── Passage shown

Alkyl halides undergo elimination via two common mechanisms, known as E2 and E1, which show some similarities to SN2 and SN1, respectively. In E2, elimination shows a second order rate law, and occurs in a single concerted step (proton abstraction at Cα occurring at the same time as Cβ-X bond cleavage). In E1, elimination goes via a first order rate law, in two steps (Cβ-X bond cleavage occurring first to form a carbocation intermediate, which is then ‘quenched’ by proton abstraction at the alpha-carbon).
These mechanisms are important in laboratory organic chemistry. As explained below, which mechanism actually occurs in a laboratory reaction will depend on the identity of the R groups (ie., whether the alkyl halide is primary, secondary, tertiary, etc.) as well as on the characteristics of the base.
E1 and E2 reactions in the laboratory
E2 elimination reactions in the laboratory are carried out with relatively strong bases, such as alkoxides (deprotonated alcohols, –OR). 2-Bromopropane will react with ethoxide, for example, to give propene.
Propene is not the only product of this reaction, however – the ethoxide will also to some extent act as a nucleophile in an SN2 reaction.
Chemists carrying out laboratory nucleophilic substitution or elimination reactions always have to be aware of the competition between the two mechanisms, because bases can also be nucleophiles, and vice-versa. However, a chemist can tip the scales in one direction or another by carefully choosing reagents. Primary carbon electrophiles like 1-bromopropane, for example, are much more likely to undergo substitution (by the SN2 mechanism) than elimination (by the E2 mechanism) – this is because the electrophilic carbon is unhindered and a good target for a nucleophile.
SN1 and E1 mechanisms are unlikely with such compounds because of the relative instability of primary carbocations.
The nature of the electron-rich species is also critical. Acetate, for example, is a weak base but a reasonably good nucleophile, and will react with 2-bromopropane mainly as a nucleophile.
In order to direct the reaction towards elimination rather than substitution, heat is often used. This is because elimination leads to an increase in the number of molecules (from two to three in the above example), and thus an increase in entropy. High temperatures favor reactions of this sort, where there is a large increase in entropy. Substitution does not usually involve a large entropy change, so if SN2 is desired, the reaction should be done at the lowest temperature that allows substitution to occur at a reasonable rate.
Also, a strong hindered base such as tert-butoxide can be used. The bulkiness of tert-butoxide makes it difficult for the oxygen to reach the carbon (in other words, to act as a nucleophile). It is more likely to pluck off a proton, which is much more accessible than the electrophilic carbon).

────
── Given records

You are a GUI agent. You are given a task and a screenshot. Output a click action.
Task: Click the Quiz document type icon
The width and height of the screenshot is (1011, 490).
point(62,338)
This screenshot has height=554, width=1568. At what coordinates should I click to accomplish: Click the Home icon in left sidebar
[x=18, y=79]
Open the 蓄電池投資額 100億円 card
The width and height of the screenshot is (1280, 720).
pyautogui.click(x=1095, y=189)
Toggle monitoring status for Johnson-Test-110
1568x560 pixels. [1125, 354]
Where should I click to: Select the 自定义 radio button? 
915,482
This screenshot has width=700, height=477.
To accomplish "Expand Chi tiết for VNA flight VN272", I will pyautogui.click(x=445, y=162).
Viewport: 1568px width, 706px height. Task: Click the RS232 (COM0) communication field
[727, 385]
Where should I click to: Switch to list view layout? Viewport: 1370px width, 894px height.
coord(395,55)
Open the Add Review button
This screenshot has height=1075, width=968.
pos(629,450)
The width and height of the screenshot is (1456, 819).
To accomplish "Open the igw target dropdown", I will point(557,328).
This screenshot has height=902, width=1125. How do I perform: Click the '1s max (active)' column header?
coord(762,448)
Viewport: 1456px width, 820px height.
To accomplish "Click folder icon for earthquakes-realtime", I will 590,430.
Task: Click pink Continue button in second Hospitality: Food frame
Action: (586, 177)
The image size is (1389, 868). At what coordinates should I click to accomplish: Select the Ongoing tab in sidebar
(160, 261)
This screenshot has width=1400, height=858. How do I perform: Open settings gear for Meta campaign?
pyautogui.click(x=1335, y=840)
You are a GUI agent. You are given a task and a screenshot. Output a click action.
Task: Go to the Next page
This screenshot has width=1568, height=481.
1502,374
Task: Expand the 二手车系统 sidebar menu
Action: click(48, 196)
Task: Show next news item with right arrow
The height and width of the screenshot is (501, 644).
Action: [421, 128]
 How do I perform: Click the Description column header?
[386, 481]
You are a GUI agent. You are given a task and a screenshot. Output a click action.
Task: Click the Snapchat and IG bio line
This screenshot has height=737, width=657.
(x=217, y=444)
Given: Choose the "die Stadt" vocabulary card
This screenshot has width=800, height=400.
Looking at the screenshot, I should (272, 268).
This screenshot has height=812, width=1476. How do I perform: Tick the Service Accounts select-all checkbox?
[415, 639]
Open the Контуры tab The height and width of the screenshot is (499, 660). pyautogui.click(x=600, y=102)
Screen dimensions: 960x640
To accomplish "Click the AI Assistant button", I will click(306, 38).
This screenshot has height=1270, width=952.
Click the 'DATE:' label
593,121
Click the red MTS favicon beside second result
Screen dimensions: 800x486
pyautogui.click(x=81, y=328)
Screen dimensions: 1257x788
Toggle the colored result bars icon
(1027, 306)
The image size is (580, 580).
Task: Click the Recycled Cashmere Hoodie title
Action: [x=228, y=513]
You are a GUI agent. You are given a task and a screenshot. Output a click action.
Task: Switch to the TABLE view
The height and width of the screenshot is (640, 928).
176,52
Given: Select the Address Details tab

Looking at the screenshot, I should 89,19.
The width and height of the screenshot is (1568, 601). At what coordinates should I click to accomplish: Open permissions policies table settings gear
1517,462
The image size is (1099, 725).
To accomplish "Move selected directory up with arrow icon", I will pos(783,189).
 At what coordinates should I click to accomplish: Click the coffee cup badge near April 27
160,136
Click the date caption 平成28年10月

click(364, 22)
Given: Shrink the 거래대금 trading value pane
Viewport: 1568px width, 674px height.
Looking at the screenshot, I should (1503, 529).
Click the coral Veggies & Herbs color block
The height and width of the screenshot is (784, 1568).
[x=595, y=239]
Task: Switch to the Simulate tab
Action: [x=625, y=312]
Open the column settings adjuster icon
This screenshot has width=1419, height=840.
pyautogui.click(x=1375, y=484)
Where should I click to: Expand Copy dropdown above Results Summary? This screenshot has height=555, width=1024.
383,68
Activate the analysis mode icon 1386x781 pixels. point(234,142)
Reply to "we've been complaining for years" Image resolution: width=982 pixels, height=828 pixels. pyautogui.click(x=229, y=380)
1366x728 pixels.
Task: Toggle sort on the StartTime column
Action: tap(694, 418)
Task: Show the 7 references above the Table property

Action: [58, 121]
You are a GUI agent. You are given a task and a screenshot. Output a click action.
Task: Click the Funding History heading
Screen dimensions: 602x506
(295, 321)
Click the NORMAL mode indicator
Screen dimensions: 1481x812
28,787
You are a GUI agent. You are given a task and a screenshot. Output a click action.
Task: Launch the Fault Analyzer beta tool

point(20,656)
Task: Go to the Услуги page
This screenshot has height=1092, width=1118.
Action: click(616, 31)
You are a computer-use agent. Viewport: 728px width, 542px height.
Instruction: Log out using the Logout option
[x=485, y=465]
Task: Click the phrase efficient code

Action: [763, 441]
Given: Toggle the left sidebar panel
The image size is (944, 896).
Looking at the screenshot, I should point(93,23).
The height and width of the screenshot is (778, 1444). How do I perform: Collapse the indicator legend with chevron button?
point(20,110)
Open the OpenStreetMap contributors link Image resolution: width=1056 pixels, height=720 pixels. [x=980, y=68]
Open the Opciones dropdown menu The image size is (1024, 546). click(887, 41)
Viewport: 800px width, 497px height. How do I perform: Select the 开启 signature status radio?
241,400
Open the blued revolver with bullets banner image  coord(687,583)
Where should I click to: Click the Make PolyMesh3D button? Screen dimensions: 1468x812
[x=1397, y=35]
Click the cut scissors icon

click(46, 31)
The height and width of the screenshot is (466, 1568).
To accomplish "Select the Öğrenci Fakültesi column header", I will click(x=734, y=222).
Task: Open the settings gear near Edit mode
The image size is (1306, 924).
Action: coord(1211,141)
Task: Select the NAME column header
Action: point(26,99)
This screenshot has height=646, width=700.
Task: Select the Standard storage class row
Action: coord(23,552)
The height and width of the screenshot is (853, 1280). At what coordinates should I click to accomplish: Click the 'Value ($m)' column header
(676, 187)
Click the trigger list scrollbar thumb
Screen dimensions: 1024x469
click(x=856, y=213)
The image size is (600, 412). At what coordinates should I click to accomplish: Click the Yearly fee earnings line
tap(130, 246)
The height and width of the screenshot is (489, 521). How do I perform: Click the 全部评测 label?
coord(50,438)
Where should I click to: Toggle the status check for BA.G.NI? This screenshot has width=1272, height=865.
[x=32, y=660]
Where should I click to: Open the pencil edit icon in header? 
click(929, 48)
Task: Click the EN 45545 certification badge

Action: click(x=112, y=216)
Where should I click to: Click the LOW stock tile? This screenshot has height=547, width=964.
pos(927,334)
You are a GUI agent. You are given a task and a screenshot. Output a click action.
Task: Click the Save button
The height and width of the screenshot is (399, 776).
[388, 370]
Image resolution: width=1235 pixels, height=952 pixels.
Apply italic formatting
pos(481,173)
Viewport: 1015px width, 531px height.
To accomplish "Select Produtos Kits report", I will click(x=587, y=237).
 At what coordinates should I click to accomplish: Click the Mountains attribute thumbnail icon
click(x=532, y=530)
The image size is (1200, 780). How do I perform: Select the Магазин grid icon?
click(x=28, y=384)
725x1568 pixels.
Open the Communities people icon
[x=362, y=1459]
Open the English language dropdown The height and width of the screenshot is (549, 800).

────

Requests ▸
1. In the passage on elimination reactions, what does 2-bromopropane give when it reacts with ethoxide?
2. Please reproduce the part of the passage on elimination reactions starting with "Alkyl halides undergo" and going on through "of the base.".
The data above come from a separate source.

Answers in order ▸
1. Propene.

2.
Alkyl halides undergo elimination via two common mechanisms, known as E2 and E1, which show some similarities to SN2 and SN1, respectively. In E2, elimination shows a second order rate law, and occurs in a single concerted step (proton abstraction at Cα occurring at the same time as Cβ-X bond cleavage). In E1, elimination goes via a first order rate law, in two steps (Cβ-X bond cleavage occurring first to form a carbocation intermediate, which is then ‘quenched’ by proton abstraction at the alpha-carbon).
These mechanisms are important in laboratory organic chemistry. As explained below, which mechanism actually occurs in a laboratory reaction will depend on the identity of the R groups (ie., whether the alkyl halide is primary, secondary, tertiary, etc.) as well as on the characteristics of the base.